Records to use: Begin

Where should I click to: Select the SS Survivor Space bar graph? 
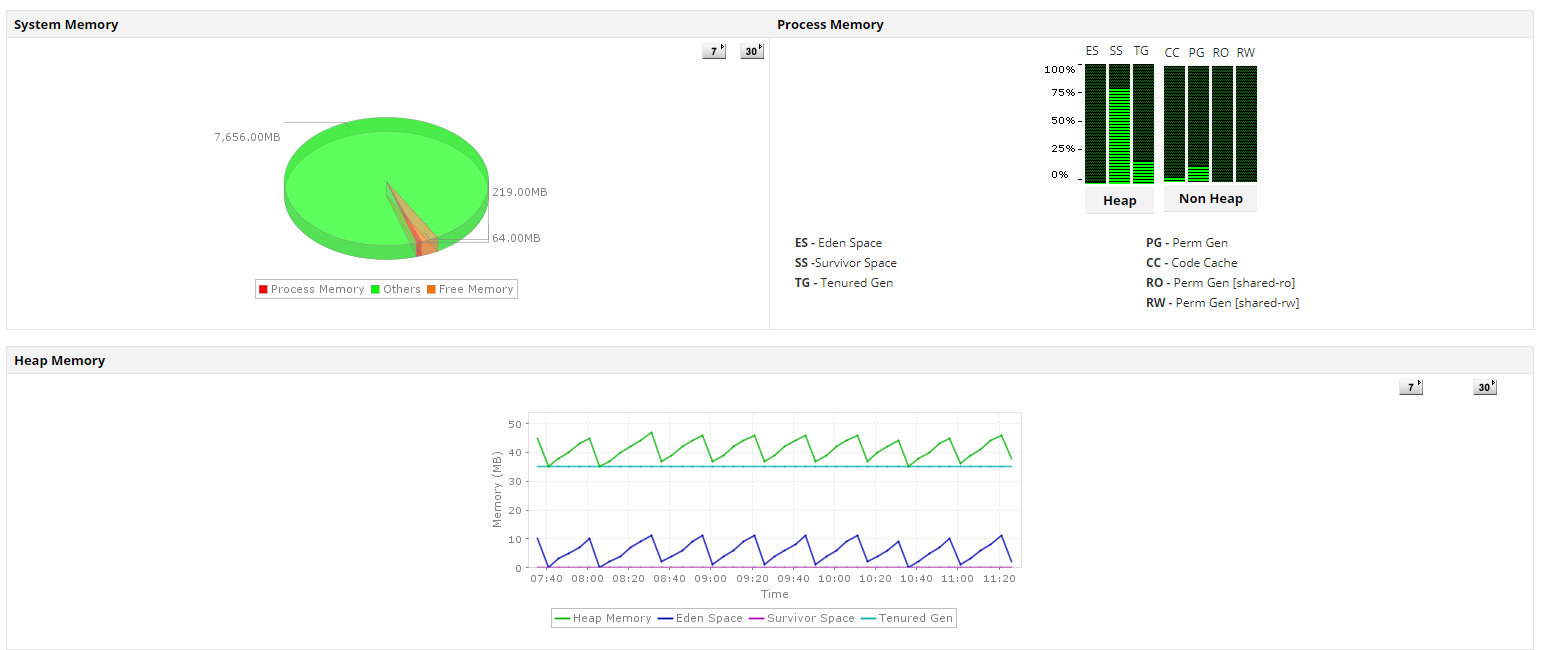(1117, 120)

Records to use: End
Records to use: Begin

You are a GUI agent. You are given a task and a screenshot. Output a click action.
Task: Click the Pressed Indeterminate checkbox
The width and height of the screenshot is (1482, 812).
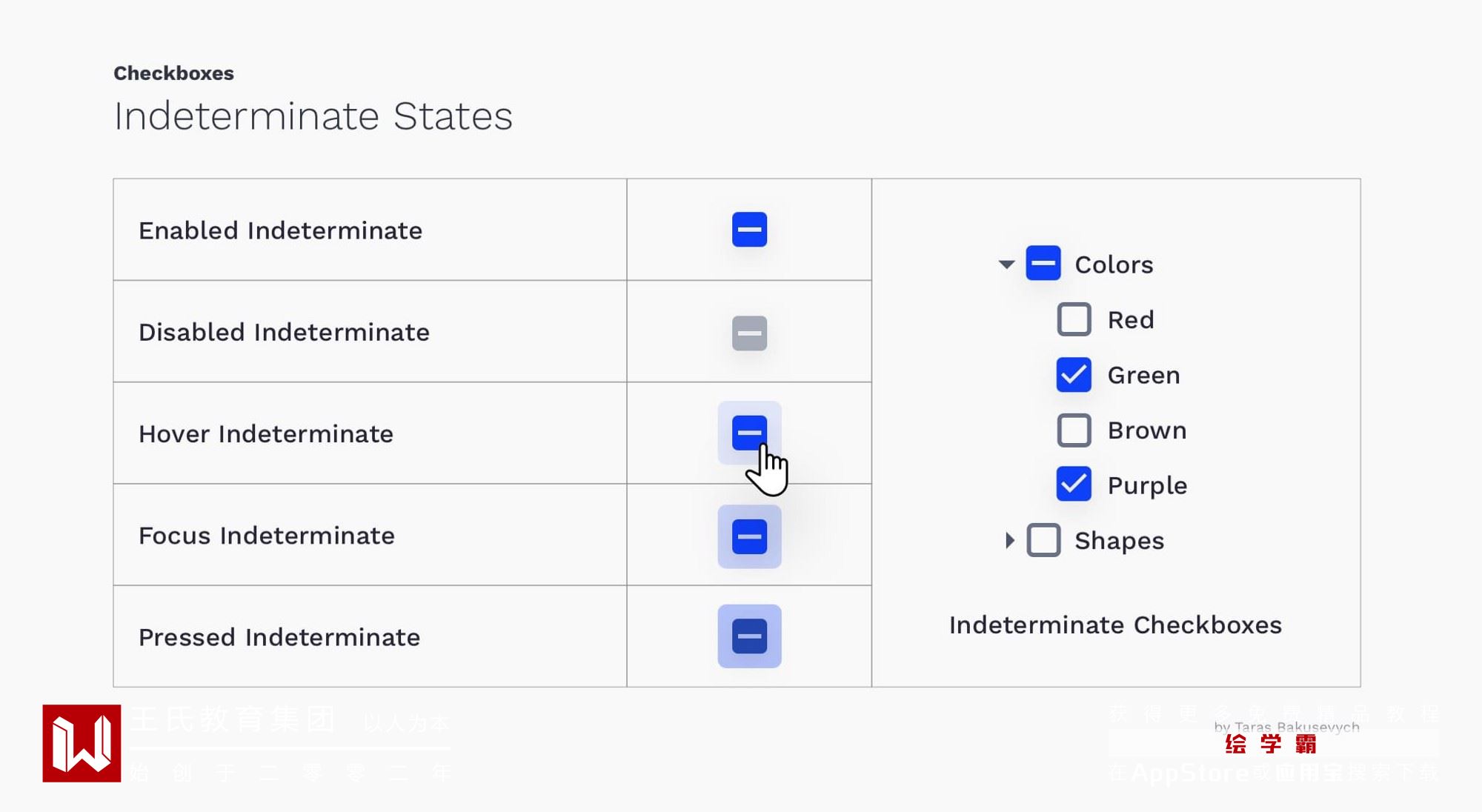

Records to use: End

* _Requirement_: Pull every line containing "screenshot" from the data.

* _Solution to the problem_:
You are a GUI agent. You are given a task and a screenshot. Output a click action.
The width and height of the screenshot is (1482, 812).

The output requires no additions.